According to Kant, as I understand him, nature has an orderliness that appears (or compels belief in) to have been ordered by a divine power, but that the validity of such an appearance can neither be proved or disproved by the power of (pure) reason. Darwin's theory shows (as I understand it) that all life is the product of successive random forces. Does Kant's philosophy remain unaffected by this Darwinian insight?

You're quite right about Kant. The purposiveness--orderliness--of organisms in particular and, indeed, of nature in general, while manifest in experience, cannot themselves, according to Kant, be proven from experience. In the Critique of Judgment (henceforth referred to as 'KU' and cited from James Creed Meredith's translation, revised by Nicholas Walker [Oxford University Press, 2007]), Kant explains that the principle of the intrinsic purposiveness of organisms "must be derived from experience....But owing to the universality and necessity which that principle predicates of such purposiveness, it cannot rest on merely empirical grounds, but must have some underlying a priori principle" (§ 66). Since, however, according to Kant, and in accordance with Kant's understanding of Newtonianism, nature itself is merely a realm of efficient causes, there is no room in nature for purposiveness (KU § 66), which leads to an antinomy of teleological judgment (KU §§. 69-78, esp. §§. 69-71), very roughly--Kant's conception of an antinomy is somewhat more complicated, but an exposition of it would take us too far afield--a tension between the claims that there is no purposiveness in nature and that there is purposiveness in nature. Kant concludes that it is necessary for the human capacity for reflective judgment--which is the subject of the Critique of Judgment, a title more literally rendered as Critique of the Power of Judgment, as it is translated by Paul Guyer for the edition of that work in the Cambridge Edition of the Works of Immanuel Kant--to conceive of organisms, and, indeed, of nature itself as purposive: "by the constitution of our cognitive faculties...we are absolutely incapable of forming any concept of the possibility of [a purposively ordered] world unless we think a highest cause operating designedly" (KU § 75; my bold). This, however, is no proof of God's existence. "But all that is permissible for us human beings," Kant writes later in § 75, "is the narrow formula: We cannot conceive or render intelligible to ourselves the purposiveness that must be introduced as the basis even of our knowledge of the intrinsic possibility of many natural things, except by representing it, and, in general, the world, as the product of an intelligent cause--in short, of a God."

It's not clear to me that Kant's view is at all affected by the evidence for Darwin's account of evolution that the 'modern synthesis' of Darwin's ideas with genetics has provided. For the "Darwinian insight," it seems to me, is a claim about how traits confer a reproductive advantage on organisms, which--in virtue of the work of geneticists--has been substantiated by our understanding of the efficient causal--that is, genetic--basis of traits. It seems to me that Kant would take Darwin simply to have made a claim about the efficient causal order of natural organisms, and not, therefore, to have shown anything about their purposiveness that would require Kant to reconceive his view that purposiveness itself cannot be proven from mere experience alone.

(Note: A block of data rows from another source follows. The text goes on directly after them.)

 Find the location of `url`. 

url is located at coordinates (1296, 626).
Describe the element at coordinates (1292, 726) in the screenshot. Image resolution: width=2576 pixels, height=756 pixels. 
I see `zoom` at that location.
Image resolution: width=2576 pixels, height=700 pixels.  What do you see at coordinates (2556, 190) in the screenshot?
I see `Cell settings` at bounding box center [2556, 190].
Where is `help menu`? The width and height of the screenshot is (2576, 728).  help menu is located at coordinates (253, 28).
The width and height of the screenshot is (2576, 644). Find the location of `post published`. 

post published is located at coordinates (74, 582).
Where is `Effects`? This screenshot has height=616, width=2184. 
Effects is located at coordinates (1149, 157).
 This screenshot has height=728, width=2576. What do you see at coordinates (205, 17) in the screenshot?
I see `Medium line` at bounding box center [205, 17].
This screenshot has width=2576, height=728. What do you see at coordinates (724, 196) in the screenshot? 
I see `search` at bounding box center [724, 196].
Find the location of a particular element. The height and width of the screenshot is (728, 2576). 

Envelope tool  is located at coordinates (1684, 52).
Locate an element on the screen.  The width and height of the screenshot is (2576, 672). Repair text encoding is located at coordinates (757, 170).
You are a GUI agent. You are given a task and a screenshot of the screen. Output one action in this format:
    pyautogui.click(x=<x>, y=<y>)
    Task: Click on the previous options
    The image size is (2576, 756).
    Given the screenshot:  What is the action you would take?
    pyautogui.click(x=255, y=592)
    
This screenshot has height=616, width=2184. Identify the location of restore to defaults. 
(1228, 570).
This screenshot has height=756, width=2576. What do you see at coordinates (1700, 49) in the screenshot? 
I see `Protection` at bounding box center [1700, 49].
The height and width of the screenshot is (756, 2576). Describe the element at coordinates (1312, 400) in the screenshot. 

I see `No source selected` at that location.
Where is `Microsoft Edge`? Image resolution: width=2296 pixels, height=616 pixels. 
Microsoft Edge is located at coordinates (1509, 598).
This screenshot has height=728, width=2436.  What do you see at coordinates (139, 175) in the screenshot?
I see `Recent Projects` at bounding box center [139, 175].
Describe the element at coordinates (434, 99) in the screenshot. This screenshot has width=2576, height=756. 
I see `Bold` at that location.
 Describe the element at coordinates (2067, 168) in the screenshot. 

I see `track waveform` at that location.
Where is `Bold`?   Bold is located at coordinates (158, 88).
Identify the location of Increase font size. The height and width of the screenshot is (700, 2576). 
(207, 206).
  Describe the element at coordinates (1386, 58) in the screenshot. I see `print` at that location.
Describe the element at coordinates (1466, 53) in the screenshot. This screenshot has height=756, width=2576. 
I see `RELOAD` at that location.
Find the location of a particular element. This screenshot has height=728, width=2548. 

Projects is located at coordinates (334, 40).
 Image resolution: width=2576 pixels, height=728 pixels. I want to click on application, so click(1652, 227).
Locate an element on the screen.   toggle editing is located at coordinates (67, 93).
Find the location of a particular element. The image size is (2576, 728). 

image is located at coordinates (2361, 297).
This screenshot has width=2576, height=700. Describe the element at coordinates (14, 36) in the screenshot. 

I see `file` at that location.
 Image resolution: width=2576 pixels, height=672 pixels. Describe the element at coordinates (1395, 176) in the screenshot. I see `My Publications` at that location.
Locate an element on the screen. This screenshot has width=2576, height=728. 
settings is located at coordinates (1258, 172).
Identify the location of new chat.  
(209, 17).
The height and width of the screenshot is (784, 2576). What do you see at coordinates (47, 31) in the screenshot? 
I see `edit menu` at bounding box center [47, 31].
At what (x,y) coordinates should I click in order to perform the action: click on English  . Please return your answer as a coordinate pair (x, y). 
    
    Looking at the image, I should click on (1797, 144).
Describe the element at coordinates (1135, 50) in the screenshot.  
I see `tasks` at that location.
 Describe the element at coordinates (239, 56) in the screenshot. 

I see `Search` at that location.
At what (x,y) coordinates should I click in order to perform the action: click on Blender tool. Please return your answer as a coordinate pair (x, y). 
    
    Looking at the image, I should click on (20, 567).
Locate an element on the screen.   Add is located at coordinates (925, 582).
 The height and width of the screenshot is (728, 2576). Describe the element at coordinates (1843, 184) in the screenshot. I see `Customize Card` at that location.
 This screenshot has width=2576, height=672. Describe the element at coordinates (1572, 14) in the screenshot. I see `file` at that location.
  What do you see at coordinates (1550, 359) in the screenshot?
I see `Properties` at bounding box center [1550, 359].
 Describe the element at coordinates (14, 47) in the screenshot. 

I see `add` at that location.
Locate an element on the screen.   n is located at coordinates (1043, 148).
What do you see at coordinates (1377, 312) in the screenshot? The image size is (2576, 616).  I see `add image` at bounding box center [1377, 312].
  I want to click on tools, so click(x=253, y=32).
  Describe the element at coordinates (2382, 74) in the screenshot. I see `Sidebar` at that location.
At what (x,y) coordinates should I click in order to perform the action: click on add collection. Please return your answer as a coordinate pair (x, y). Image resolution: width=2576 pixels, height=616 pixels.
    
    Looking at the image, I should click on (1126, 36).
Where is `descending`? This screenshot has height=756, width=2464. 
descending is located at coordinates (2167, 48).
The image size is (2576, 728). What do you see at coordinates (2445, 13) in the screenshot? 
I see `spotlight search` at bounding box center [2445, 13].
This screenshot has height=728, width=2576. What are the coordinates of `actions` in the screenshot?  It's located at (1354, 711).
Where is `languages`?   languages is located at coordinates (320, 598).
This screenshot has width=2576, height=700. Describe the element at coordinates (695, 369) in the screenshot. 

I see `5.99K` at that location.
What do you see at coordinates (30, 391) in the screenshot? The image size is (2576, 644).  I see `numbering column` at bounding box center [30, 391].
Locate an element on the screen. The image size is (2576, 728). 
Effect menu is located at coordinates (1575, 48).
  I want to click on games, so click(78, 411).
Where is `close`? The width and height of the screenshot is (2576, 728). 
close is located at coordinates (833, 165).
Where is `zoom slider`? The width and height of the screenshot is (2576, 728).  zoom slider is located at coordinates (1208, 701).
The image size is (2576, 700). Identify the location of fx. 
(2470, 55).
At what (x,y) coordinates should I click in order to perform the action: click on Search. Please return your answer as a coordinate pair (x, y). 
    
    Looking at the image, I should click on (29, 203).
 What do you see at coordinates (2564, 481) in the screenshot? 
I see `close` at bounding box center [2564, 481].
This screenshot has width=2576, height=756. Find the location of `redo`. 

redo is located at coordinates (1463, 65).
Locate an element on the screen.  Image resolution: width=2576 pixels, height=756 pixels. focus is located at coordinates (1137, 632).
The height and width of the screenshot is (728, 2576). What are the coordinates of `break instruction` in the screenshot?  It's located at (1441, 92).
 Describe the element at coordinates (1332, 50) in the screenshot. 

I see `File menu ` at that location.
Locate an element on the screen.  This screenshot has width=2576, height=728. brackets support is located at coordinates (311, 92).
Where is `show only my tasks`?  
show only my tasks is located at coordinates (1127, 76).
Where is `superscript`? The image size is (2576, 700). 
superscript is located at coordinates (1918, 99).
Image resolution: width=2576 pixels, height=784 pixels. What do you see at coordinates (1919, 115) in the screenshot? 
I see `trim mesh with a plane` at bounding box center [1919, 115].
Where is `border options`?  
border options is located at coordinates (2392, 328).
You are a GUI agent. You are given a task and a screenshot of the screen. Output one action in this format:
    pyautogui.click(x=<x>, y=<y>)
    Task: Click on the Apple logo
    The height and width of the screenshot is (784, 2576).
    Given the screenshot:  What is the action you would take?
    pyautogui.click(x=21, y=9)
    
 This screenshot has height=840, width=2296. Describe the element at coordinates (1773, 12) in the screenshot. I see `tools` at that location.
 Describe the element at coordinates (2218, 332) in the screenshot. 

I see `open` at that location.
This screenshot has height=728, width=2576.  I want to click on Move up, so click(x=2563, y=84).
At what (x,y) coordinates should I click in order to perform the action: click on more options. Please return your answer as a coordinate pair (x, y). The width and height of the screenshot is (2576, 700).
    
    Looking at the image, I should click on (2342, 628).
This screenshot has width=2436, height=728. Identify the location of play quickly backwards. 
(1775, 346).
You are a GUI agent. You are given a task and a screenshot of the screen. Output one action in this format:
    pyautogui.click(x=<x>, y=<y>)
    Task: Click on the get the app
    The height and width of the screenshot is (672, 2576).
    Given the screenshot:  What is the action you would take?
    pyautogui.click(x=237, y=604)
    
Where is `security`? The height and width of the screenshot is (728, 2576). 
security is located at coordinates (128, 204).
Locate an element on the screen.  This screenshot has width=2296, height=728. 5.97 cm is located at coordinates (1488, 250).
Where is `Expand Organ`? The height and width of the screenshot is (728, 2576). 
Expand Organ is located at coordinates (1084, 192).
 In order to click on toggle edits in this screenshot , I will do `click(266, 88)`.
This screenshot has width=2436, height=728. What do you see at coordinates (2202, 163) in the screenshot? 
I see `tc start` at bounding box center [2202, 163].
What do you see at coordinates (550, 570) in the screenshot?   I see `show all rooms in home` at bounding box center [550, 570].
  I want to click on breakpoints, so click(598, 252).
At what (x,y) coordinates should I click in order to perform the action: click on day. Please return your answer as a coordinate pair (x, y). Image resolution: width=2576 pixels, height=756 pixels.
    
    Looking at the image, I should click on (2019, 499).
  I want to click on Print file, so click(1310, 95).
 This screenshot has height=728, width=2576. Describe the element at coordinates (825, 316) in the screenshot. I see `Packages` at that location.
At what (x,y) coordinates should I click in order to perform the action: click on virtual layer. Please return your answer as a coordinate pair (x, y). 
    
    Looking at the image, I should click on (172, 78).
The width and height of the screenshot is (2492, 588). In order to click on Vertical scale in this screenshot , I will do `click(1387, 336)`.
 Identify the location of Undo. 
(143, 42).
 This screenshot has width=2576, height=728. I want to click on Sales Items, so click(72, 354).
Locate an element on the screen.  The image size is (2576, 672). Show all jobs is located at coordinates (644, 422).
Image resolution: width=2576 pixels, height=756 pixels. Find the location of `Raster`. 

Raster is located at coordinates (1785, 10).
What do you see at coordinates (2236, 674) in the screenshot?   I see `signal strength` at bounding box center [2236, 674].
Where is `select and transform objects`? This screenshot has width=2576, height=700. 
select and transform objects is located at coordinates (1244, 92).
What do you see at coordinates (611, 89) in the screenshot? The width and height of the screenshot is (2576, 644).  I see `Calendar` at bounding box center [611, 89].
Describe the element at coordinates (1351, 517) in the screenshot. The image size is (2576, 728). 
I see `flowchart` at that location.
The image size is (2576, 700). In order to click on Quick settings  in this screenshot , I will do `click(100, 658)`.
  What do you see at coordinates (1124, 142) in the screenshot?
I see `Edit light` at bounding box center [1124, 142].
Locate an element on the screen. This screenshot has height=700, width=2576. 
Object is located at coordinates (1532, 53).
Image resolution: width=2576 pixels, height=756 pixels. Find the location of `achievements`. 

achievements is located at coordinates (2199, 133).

Let's go a step further. Although it has been claimed that Darwinism refutes the 'argument from design', it's not clear that it does so. After all, why not take the fact that so much is accomplished by such simple means--that organisms develop and change in virtue of the reproductive advantages of traits that are passed along to future generations in virtue of their genes--to be a further proof that there must be a designer? Now Kant himself would reject such 'dogmatism', on the grounds that even the inference from a complicated mechanism to a designer is itself unwarranted: "But suppose teleology brought to the highest pitch of perfection, what would it all prove in the end? Does it prove, for example, that...an intelligent Being really exists?....We are unable...objectively to substantiate the proposition: There is an intelligent original Being" (KU § 75). But Kant's reasons for rejecting the argument from design rest on his theory of cognition, a theory presented in the Critique of Pure Reason, and if one rejects that theory of cognition in favor of a more empiricist theory--a rejection that of course would take quite some argumentation, which I can't even begin to go into here--then one might be able to retain some version of the argument from design after all, even while acknowledging the power of Darwin's insights.